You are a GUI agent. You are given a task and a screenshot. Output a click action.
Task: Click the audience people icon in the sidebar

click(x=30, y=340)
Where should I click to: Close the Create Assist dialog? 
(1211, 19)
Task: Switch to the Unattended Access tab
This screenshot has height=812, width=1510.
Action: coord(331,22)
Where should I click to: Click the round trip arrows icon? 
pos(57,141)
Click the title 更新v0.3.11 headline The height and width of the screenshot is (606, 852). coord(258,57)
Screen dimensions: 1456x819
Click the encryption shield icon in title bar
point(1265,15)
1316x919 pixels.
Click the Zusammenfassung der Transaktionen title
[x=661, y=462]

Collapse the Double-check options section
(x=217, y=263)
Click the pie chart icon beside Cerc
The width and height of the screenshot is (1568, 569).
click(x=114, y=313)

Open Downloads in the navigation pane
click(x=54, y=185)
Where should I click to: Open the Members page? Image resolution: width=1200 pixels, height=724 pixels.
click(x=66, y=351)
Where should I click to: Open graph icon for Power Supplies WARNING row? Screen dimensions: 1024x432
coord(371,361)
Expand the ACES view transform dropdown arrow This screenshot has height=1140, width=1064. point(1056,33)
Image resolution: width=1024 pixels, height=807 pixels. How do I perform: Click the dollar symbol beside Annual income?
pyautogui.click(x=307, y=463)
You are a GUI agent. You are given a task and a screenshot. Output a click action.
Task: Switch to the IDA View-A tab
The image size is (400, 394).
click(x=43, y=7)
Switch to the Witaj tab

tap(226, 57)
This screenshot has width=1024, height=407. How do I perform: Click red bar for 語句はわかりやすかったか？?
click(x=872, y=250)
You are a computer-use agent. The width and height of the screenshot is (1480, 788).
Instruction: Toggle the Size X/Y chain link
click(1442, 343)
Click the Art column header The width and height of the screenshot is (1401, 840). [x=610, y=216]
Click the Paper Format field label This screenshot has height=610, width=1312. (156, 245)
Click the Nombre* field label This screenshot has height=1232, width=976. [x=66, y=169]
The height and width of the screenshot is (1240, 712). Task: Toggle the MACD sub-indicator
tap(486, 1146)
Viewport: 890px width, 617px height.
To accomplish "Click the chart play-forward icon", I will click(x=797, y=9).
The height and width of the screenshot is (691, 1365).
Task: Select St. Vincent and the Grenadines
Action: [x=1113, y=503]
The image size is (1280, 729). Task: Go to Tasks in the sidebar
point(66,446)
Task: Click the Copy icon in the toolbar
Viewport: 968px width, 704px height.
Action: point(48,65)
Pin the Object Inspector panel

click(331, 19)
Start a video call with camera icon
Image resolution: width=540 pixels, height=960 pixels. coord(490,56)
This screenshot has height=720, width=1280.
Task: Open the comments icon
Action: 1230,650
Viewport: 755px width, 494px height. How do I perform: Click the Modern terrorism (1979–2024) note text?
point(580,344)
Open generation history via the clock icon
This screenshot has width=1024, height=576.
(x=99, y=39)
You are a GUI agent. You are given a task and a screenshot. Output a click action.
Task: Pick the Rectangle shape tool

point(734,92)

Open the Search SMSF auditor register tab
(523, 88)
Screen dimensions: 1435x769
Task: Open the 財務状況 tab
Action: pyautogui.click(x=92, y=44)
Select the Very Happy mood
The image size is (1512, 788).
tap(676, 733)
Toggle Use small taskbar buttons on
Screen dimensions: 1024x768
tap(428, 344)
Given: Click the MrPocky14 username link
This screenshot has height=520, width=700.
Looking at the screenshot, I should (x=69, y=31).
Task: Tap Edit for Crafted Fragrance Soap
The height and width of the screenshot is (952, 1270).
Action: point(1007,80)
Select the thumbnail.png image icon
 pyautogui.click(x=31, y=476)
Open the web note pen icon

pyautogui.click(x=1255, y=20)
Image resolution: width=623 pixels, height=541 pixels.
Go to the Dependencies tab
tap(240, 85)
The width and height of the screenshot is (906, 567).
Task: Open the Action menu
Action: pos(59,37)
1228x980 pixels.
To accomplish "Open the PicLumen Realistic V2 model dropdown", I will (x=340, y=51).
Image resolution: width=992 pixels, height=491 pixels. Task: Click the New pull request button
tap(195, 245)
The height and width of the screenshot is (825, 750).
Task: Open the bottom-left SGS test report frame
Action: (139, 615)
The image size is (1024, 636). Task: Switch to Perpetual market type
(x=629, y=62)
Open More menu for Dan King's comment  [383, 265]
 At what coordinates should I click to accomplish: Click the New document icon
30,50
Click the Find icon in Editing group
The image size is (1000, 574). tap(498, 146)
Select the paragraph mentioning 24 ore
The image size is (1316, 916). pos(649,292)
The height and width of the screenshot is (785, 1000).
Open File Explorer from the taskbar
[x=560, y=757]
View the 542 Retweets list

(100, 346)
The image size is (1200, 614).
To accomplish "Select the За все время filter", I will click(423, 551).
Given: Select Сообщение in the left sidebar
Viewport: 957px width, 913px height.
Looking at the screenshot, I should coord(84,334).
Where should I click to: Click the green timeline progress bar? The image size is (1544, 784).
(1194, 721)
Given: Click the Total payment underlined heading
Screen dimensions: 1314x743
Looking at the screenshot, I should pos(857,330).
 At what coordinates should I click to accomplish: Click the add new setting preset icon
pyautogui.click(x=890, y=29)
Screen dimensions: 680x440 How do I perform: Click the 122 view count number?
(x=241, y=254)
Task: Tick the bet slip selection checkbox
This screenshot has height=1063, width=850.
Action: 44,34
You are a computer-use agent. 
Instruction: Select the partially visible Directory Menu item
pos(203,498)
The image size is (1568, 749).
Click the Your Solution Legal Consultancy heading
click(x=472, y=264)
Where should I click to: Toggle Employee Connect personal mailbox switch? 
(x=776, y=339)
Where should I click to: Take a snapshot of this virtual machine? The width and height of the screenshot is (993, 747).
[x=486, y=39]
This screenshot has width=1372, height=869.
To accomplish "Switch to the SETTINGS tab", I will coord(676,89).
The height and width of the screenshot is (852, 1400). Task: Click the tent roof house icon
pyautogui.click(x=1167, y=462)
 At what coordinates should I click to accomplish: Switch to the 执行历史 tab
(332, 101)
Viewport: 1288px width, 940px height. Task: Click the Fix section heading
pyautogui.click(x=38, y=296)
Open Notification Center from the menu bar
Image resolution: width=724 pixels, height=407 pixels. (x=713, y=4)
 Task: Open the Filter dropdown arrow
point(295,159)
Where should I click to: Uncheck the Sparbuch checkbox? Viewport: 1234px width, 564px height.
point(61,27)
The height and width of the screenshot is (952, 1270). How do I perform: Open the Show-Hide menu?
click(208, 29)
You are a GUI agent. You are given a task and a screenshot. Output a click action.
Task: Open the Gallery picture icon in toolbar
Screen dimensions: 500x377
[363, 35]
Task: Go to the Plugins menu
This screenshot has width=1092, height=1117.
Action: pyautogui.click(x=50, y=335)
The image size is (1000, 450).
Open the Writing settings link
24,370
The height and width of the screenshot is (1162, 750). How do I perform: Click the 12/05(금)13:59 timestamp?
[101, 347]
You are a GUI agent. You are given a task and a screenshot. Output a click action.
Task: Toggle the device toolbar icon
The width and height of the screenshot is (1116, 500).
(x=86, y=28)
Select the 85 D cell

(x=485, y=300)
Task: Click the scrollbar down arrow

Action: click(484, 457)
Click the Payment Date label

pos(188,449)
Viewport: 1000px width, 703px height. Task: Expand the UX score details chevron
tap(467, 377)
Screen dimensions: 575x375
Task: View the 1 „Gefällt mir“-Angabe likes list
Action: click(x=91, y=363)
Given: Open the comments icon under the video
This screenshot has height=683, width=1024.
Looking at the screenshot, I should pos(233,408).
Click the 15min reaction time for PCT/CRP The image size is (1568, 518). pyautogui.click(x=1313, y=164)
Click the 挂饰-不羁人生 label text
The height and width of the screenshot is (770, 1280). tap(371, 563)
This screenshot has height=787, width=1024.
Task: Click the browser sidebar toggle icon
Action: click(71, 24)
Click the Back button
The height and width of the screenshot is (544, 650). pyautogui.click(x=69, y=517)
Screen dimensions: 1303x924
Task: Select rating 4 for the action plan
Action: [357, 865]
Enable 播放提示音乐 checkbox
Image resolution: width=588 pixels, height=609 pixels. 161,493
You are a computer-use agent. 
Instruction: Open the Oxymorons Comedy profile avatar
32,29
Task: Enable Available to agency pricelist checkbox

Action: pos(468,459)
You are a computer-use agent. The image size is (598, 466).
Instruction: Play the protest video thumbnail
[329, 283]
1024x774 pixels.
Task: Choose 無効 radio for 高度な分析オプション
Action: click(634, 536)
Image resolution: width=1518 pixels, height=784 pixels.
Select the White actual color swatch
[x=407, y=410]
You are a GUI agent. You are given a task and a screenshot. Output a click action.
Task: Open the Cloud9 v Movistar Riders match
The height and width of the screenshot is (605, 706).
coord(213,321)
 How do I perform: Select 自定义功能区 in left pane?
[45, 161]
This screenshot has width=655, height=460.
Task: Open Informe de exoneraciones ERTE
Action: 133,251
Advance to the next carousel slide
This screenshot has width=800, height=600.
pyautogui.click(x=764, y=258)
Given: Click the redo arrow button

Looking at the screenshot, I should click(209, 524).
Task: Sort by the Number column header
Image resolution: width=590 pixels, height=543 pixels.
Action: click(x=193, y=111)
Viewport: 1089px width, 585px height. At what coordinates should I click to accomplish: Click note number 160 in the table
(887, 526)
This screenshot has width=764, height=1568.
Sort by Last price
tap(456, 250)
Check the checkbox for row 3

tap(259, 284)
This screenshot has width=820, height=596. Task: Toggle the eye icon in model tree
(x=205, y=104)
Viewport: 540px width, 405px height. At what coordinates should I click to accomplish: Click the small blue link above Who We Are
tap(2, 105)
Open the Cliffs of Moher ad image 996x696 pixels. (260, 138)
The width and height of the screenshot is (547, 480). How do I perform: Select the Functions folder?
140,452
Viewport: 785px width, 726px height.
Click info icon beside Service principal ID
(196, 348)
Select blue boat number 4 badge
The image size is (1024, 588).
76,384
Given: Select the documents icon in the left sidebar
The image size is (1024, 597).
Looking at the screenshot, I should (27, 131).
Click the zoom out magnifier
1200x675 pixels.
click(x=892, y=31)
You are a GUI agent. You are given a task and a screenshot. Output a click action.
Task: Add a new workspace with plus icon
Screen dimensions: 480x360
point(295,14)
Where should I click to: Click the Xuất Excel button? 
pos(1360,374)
- - - -
Quote, without alteration, the final stretch of the entries: the line with "Where should I click to: Click the Xuất" onward to the last line.

Where should I click to: Click the Xuất Excel button? 
pos(1360,374)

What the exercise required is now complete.